No livro “Mulheres, raça e classe”, publicado pela 1ª vez em 1981, a filósofa norte-americana Angela Davis defendeu um novo posicionamento frente a um problema que parecia não ter solução.
“Numa sociedade racista não basta não ser racista. É necessário ser antirracista”, afirmou a ativista.
Hoje, com o racismo ainda entranhado na sociedade brasileira, educadores da rede municipal de São Carlos tentam fazer com que essa perspectiva ganhe força através da Educação.
“A escola deve ampliar suas ações para a constituição de projetos que tenham a comunidade escolar e a comunidade como um todo como centro da desconstrução do racismo e a construção de uma sociedade que se pretenda antirracista”, indica o pedagogo José Claudio Salvador, também presidente do Conselho Municipal da Comunidade Negra (CMCN).
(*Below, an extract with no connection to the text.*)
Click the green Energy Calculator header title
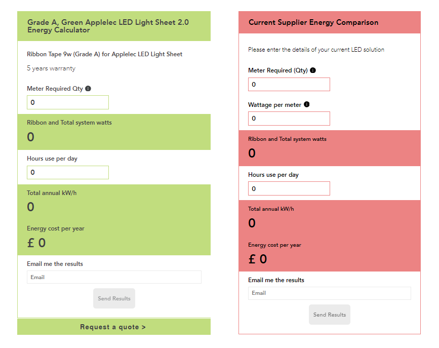439x348 pixels. click(108, 26)
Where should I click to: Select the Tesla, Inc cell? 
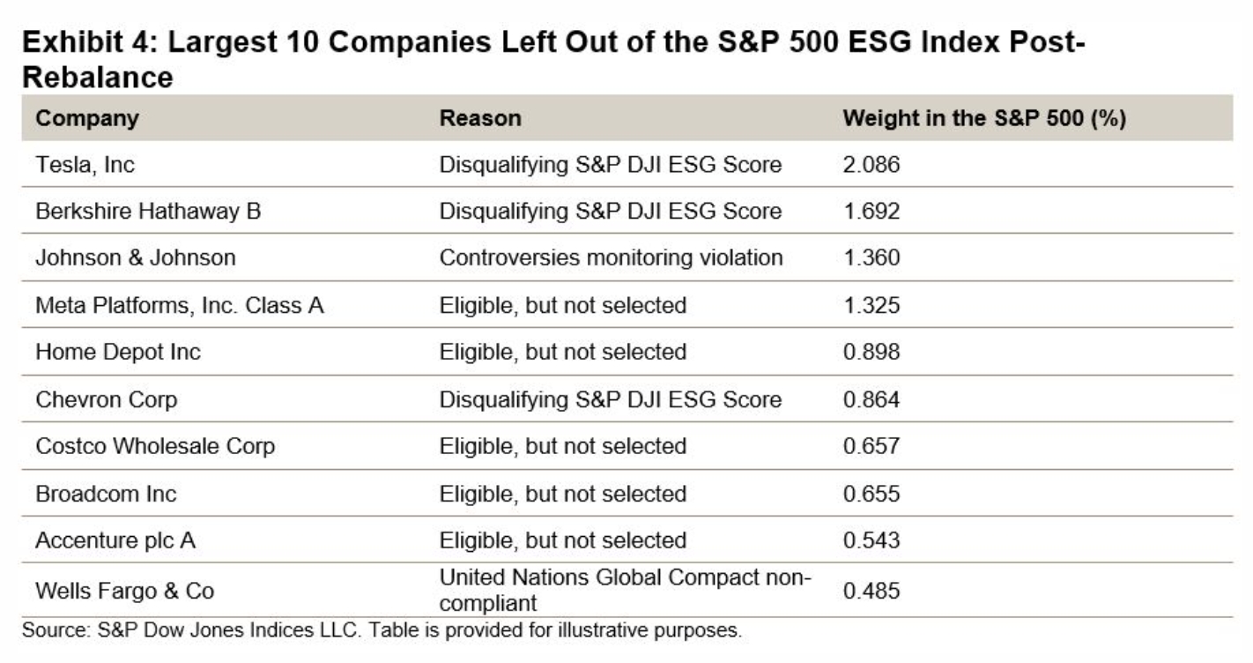(85, 165)
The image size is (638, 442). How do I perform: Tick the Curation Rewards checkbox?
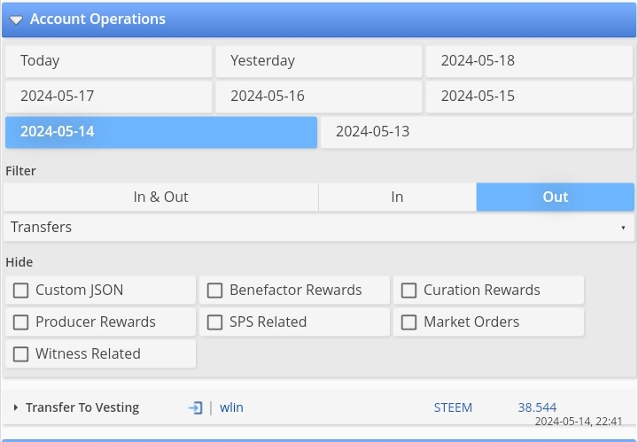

Ele explica que um currículo escolar identificado como antirracista deve contemplar a reflexão sobre o racismo, revendo conceitos sobre violência, preconceito, violação de direitos e a própria construção social, incluindo a revisão da história afro-brasileira e da história africana que promova a valorização da cultura negra – elementos esses previstos pela lei 10.639/03.
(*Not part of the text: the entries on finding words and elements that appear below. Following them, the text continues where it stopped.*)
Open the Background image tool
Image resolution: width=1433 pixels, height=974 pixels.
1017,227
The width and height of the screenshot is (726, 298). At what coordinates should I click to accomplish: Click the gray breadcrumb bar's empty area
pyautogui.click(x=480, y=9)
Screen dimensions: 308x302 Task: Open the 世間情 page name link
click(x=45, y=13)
De acordo com norma federal, “torna-se obrigatório o ensino sobre História e Cultura Afro-Brasileira” no currículo escolar da Educação Básica, nas escolas públicas e particulares, a fim valorizar as Diretrizes Curriculares Nacionais para as relações étnico-raciais, por meio do “estudo da História da África e dos Africanos, a luta dos negros no Brasil, a cultura negra brasileira e o negro na formação da sociedade nacional, resgatando a contribuição do povo negro nas áreas social, econômica e política pertinentes à História do Brasil”, em especial nas áreas de Educação Artística, Literatura e História.
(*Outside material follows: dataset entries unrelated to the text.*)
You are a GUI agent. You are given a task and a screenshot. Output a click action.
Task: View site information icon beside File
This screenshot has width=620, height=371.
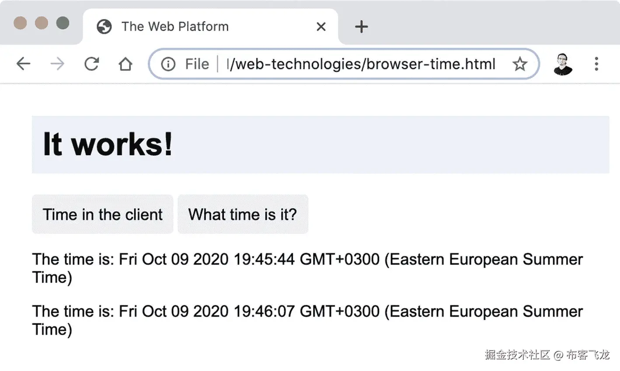click(168, 64)
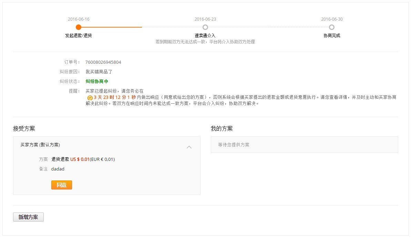Click the 速卖通介入 timeline circle
The height and width of the screenshot is (238, 412).
click(x=205, y=27)
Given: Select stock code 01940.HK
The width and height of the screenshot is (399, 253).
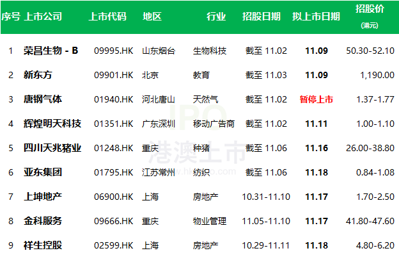Looking at the screenshot, I should (x=113, y=99).

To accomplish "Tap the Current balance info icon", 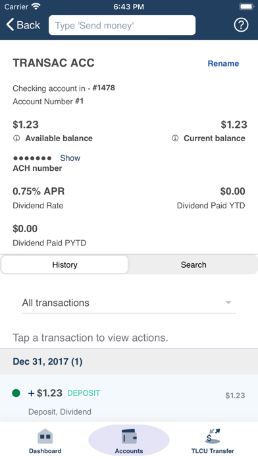I will pyautogui.click(x=175, y=138).
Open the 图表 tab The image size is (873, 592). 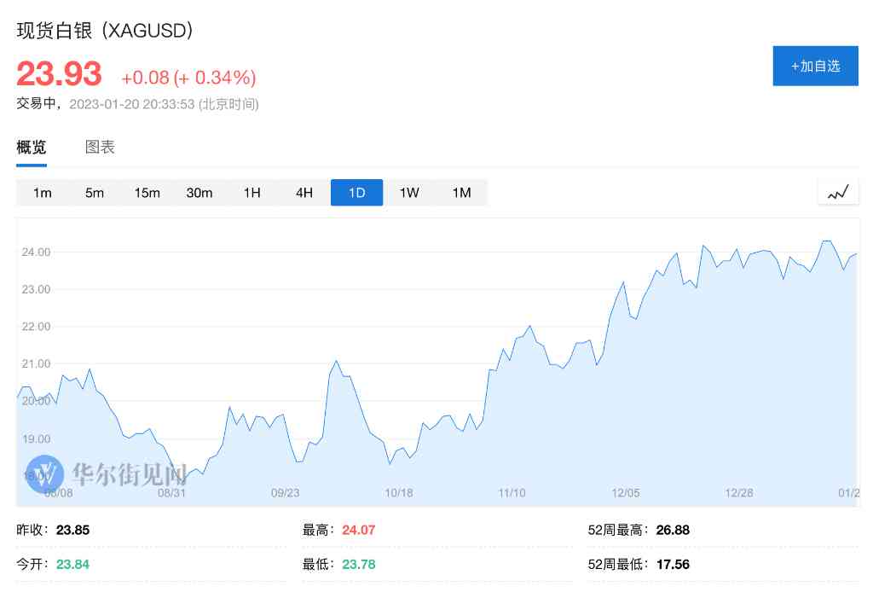[x=101, y=147]
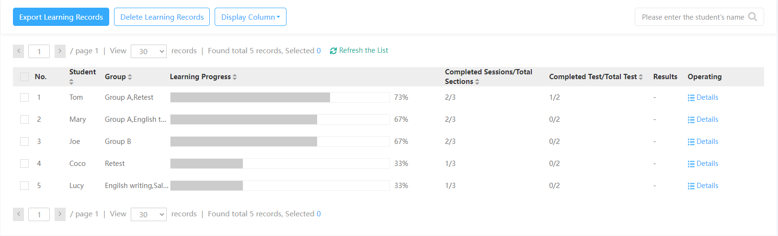Go to next page at top pagination
Screen dimensions: 778x236
[60, 51]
“Uma educação que se pretende antirracista terá que construir espaços de reflexões sobre o racismo e o preconceito, valorizando a cultura africana e afro-brasileira, tendo como cerne a interdisciplinaridade como prática educativa; a transversalidade como estratégia didática; a interculturalidade como valorização de culturas diversas; e a interseccionalidade para compreender melhor as desigualdades e a sobreposição de opressões e discriminações existentes em nossa sociedade. Devemos, como educadores, ampliar e estender o trabalho educacional a todos os conteúdos tradicionais. Contudo, até hoje, após quase 20 anos da Lei 10.639/03, ainda estamos discutindo como implementar, na prática, no currículo oficial, de forma a valorizar e a praticar ações educacionais que valorizem a cultura negra brasileira, a ancestralidade e o negro na formação na sociedade nacional, acolhendo os alunos dos segmentos negros, brancos e indígenas no combate ao preconceito e ao racismo”, avalia Salvador, que também é membro do Núcleo Municipal de Promoção de Igualdade Racial em São Carlos (NUMPIR).
Além dos muros da escola
A partir da compreensão da educação e da Lei 10.639 como instrumentos essenciais para proporcionar conhecimento e análise crítica a respeito do racismo, a professora Gabriela Maria Fornaciari, especialista em Educação Infantil e em Educação de Jovens e Adultos (EJA), aponta que os aprendizados em sala de aula devem ser estendidos e compreendidos também fora da escola, já que o antirracismo é uma causa de todos.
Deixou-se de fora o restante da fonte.